▶ _Work item_
Your answer consists of the lines in the data that contain "menu". Copy each of them.

[Collected data entries]
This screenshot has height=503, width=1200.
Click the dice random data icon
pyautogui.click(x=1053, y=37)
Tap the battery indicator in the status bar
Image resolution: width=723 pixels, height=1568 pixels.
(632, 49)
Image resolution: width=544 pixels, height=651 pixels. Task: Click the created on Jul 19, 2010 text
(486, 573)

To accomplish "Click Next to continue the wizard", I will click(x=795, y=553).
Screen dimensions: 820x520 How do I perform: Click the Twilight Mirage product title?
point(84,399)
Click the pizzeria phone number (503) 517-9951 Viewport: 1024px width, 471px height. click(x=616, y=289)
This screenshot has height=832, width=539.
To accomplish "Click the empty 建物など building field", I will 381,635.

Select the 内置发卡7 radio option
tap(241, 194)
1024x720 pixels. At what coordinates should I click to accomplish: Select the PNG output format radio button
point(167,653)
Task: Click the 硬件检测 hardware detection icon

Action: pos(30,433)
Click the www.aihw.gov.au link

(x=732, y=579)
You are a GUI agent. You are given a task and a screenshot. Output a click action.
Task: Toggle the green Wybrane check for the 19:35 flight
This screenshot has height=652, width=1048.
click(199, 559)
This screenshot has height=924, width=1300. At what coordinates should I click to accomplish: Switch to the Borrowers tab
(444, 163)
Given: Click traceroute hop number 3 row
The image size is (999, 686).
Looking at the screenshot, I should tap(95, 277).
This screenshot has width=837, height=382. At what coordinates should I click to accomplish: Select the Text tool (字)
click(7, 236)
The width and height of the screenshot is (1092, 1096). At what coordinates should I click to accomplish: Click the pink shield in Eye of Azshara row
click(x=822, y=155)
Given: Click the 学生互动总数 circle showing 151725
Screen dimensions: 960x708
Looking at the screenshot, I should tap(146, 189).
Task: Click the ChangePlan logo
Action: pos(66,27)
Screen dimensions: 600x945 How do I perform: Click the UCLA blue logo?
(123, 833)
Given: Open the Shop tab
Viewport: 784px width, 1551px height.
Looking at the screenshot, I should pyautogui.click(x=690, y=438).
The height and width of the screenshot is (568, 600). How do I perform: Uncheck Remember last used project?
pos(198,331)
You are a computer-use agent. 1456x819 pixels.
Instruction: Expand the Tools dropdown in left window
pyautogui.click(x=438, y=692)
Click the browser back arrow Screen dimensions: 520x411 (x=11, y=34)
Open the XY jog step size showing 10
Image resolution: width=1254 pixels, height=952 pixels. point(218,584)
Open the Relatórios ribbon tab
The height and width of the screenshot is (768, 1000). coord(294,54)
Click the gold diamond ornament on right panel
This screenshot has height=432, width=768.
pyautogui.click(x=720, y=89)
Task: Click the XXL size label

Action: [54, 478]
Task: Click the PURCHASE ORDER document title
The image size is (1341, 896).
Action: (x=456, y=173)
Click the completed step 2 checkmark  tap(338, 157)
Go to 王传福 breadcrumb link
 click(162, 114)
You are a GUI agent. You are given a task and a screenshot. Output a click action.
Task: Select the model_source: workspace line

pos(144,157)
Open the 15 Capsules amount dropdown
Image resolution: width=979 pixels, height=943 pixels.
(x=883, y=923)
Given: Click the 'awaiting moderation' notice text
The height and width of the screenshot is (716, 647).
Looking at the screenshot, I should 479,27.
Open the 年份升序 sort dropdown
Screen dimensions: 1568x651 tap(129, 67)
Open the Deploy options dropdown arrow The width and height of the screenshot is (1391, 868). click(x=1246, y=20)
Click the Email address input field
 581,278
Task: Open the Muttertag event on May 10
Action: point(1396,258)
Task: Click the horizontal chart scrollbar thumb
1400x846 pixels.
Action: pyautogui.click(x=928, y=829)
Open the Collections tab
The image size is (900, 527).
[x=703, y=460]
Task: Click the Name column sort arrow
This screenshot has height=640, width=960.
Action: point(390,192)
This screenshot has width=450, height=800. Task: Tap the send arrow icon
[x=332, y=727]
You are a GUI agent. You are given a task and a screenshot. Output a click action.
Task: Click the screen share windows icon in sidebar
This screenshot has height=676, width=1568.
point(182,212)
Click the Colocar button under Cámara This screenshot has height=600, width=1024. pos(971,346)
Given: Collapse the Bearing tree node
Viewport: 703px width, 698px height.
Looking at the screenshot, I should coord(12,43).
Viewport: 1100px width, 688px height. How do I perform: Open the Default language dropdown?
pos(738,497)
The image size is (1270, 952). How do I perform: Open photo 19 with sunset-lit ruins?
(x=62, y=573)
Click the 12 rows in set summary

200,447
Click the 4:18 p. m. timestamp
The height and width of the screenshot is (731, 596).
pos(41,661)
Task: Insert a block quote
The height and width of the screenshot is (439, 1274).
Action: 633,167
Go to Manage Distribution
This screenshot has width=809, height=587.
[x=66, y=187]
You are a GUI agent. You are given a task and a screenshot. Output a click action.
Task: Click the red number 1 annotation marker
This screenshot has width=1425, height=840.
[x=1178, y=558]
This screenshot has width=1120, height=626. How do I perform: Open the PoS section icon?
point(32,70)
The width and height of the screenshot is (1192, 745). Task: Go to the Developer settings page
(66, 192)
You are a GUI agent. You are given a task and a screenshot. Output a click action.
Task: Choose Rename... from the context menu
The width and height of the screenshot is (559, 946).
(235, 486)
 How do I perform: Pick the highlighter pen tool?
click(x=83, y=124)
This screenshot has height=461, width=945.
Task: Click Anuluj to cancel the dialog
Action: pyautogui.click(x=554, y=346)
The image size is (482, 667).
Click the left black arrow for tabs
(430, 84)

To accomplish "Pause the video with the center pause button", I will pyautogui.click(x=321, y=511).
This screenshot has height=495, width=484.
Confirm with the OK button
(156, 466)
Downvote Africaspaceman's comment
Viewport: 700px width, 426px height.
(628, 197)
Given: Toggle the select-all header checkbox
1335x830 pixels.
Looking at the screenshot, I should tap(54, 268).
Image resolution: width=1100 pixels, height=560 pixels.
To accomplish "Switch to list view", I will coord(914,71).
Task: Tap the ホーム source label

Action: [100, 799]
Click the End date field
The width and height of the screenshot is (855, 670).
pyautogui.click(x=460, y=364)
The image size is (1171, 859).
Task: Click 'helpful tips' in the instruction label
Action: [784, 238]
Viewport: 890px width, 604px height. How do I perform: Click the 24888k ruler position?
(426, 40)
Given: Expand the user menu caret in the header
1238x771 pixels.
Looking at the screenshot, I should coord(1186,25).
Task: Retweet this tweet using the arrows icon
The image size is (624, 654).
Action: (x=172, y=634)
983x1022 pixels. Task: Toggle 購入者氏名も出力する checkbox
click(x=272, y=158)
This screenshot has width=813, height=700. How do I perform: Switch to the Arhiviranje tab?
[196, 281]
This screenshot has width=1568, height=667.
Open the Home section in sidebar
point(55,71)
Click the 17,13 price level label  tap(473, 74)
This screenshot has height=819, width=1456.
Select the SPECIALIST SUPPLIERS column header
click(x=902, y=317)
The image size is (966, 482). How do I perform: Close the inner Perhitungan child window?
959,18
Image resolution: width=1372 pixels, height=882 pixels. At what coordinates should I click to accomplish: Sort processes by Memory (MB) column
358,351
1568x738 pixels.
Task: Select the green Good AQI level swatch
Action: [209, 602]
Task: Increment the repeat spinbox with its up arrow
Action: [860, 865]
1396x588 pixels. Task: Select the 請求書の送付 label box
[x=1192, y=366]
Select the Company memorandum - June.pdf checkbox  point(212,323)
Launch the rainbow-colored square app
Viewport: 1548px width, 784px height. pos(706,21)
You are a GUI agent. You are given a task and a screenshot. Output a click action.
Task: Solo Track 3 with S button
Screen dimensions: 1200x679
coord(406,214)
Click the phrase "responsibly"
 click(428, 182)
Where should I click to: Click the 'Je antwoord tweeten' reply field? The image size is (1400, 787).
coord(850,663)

▶ _Your solution_
Task: Choose Rename... from the context menu
Given: Expand the user menu caret in the header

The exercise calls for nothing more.